Historische Information auf Schwanenwerder

Das Abgeordnetenhaus wolle beschließen:

Das Abgeordnetenhaus fordert den Senat auf, im Zusammenhang mit der Umnutzung und Veräußerung landeseigener Grundstücke auf Schwanenwerder die Aufarbeitung und Dokumentation der Geschichte der Insel in angemessenem Umfang zu unterstützen.

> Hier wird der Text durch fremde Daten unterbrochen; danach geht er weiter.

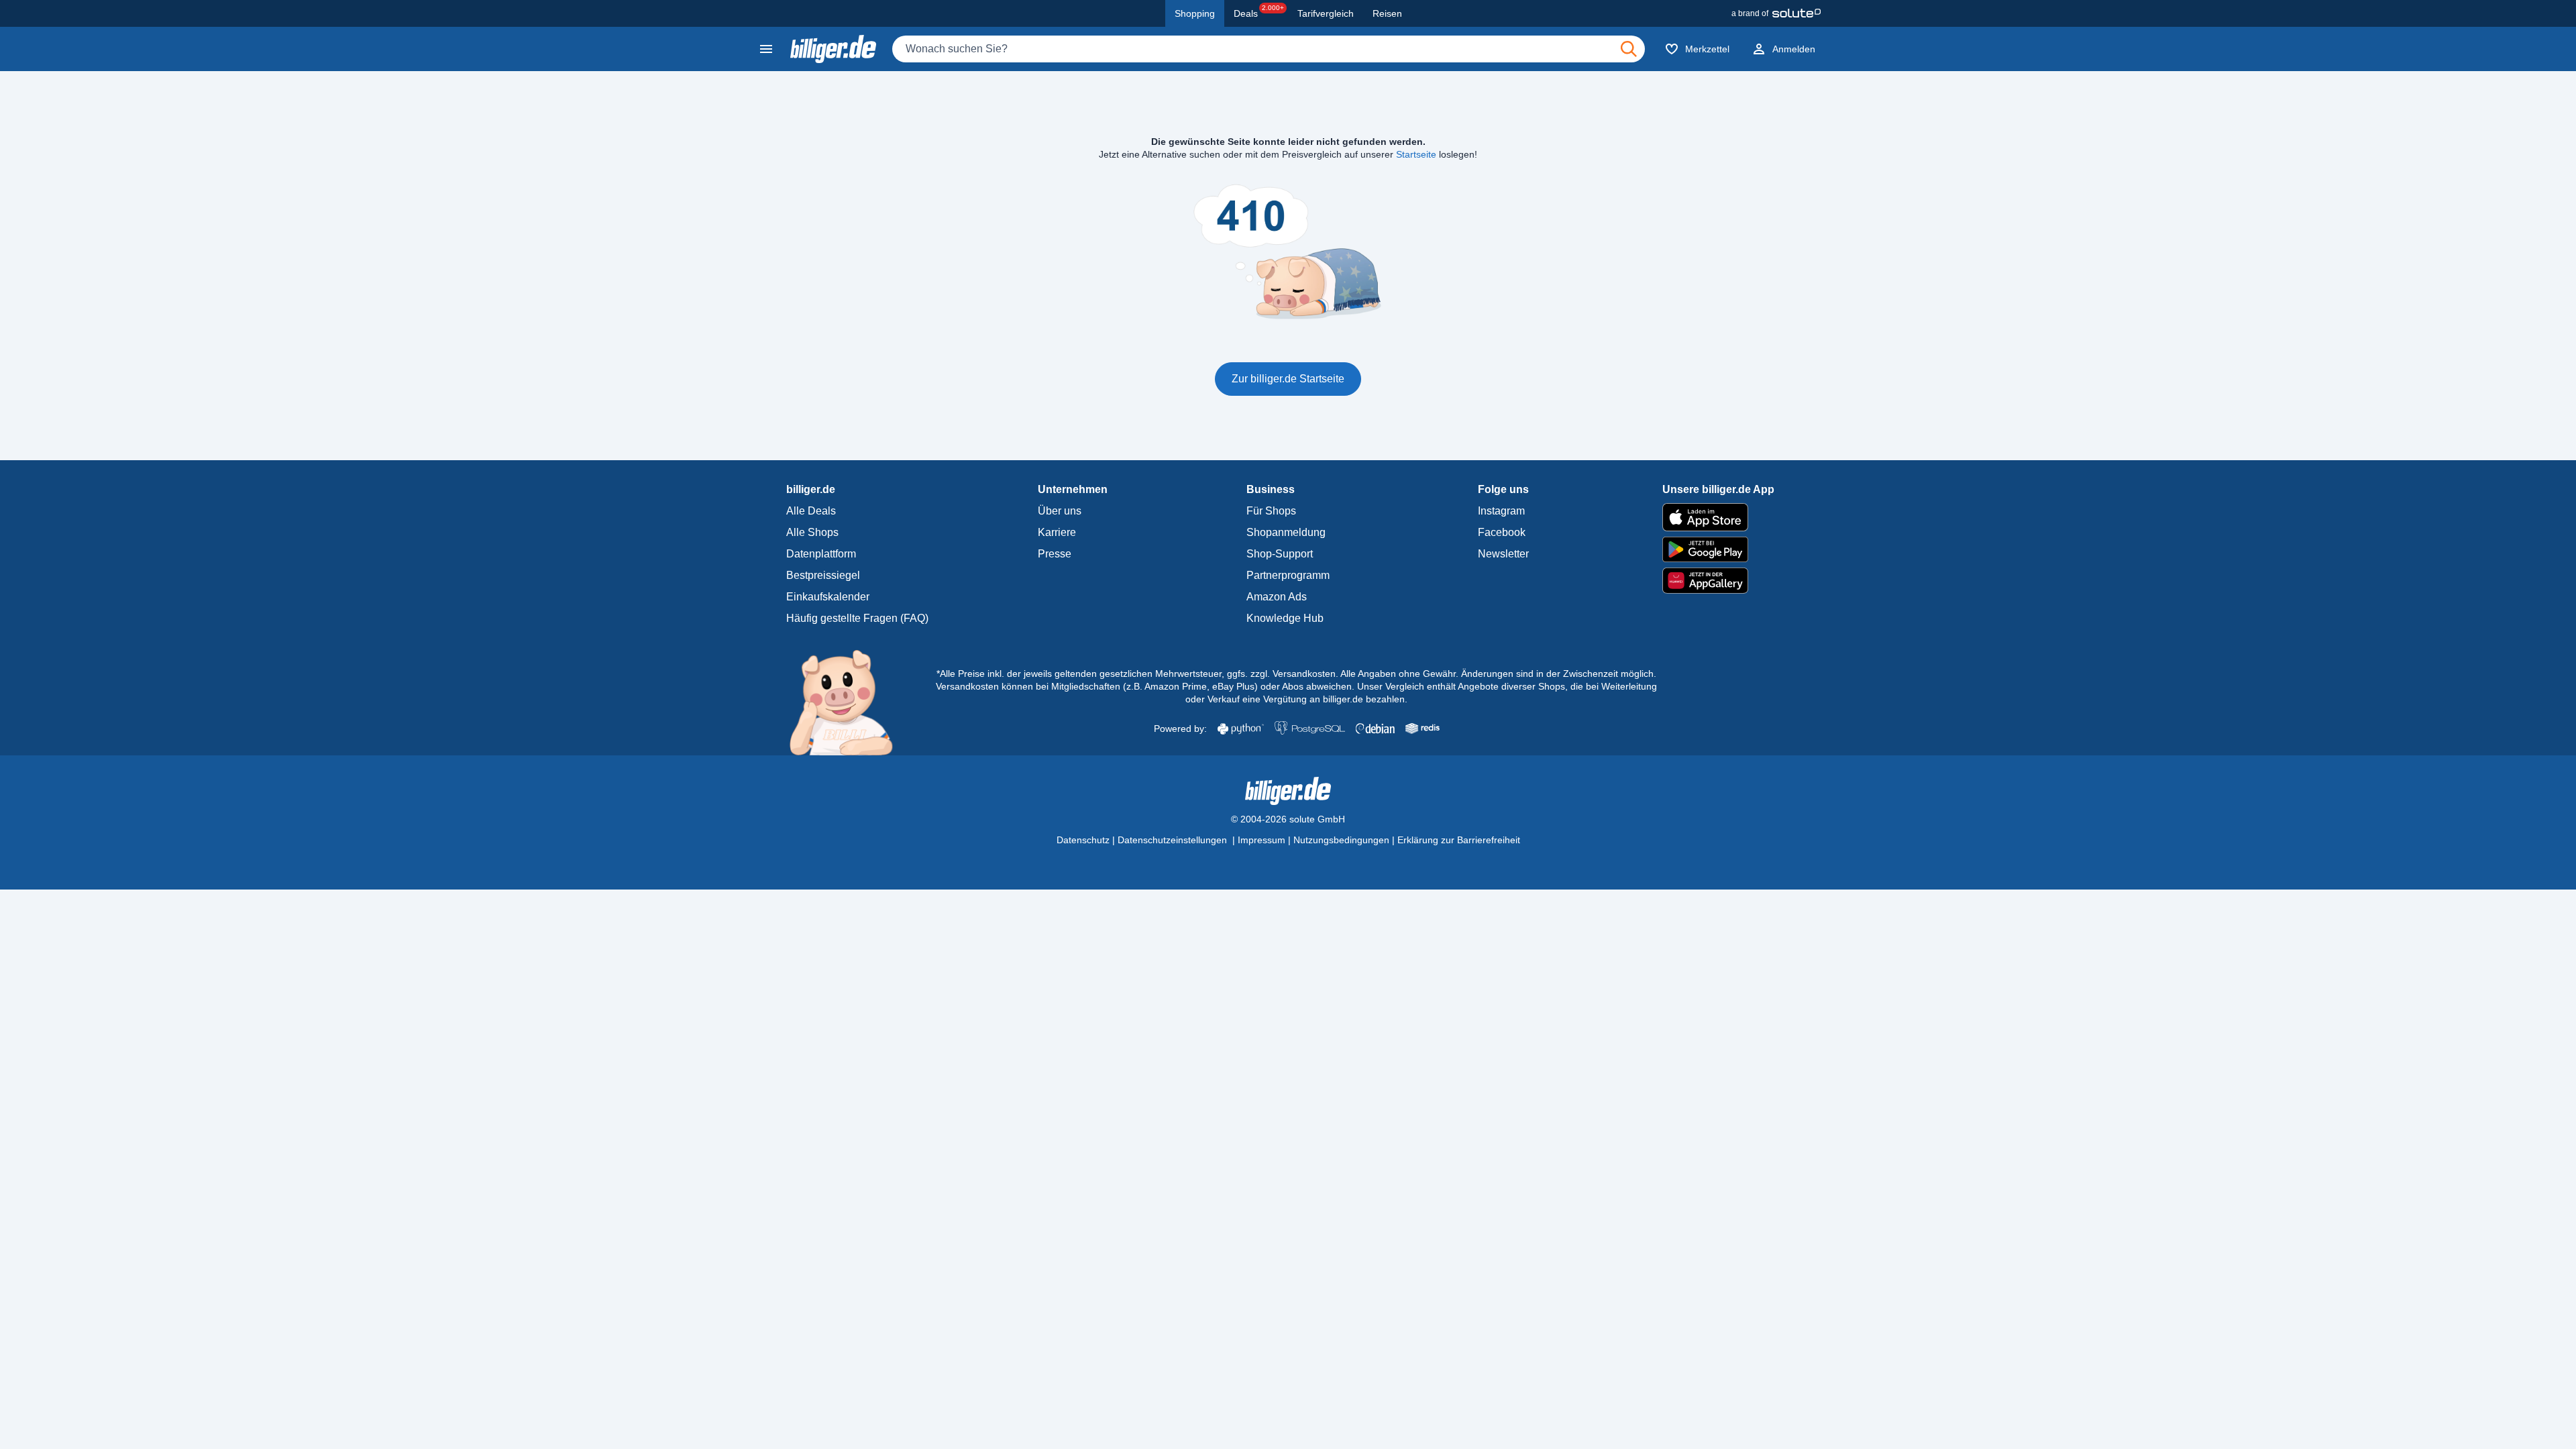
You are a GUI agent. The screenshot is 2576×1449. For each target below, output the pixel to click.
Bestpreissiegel (823, 575)
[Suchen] (1628, 49)
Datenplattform (821, 553)
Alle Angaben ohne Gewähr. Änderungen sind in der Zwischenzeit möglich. (1498, 673)
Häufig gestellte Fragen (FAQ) (857, 618)
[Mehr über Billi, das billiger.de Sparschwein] (849, 701)
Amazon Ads (1276, 596)
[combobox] (1268, 49)
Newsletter (1503, 553)
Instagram (1501, 511)
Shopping (1195, 13)
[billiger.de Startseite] (833, 49)
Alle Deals (811, 511)
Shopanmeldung (1286, 532)
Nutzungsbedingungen (1341, 840)
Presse (1054, 553)
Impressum (1261, 840)
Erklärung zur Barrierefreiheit (1458, 840)
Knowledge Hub (1285, 618)
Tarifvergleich (1325, 13)
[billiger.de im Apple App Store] (1718, 517)
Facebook (1501, 532)
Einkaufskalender (827, 596)
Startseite (1416, 154)
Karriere (1057, 532)
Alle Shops (812, 532)
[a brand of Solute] (1776, 13)
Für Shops (1271, 511)
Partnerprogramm (1288, 575)
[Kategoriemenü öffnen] (766, 49)
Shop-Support (1279, 553)
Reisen (1387, 13)
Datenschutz (1083, 840)
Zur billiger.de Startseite (1288, 378)
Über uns (1059, 511)
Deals (1259, 11)
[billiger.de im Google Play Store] (1718, 549)
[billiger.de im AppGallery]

Hierzu sollte insbesondere die Erarbeitung und Anbringung historischer Informationen auf öffentlichem Straßenland auf Schwanenwerder zur Geschichte der Insel insgesamt und einzelner Grundstücke mit NS-Geschichte gehören. Desweiteren soll der Projektsvorschlag der Stiftung Topographie des Terrors zur Erarbeitung einer Ausstellung „Die Residenzen der NS-Führung in Berlin" unterstützt werden.

Begründung:

Auf der Insel Schwanenwerder lässt sich am authentischen Ort ein wichtiger Aspekt deutscher Geschichte belegen. Die Insel wurde Ende des 19. Jahrhunderts zu einem Refugium für wohlhabende Kaufleute, Fabrikanten und Bankiers.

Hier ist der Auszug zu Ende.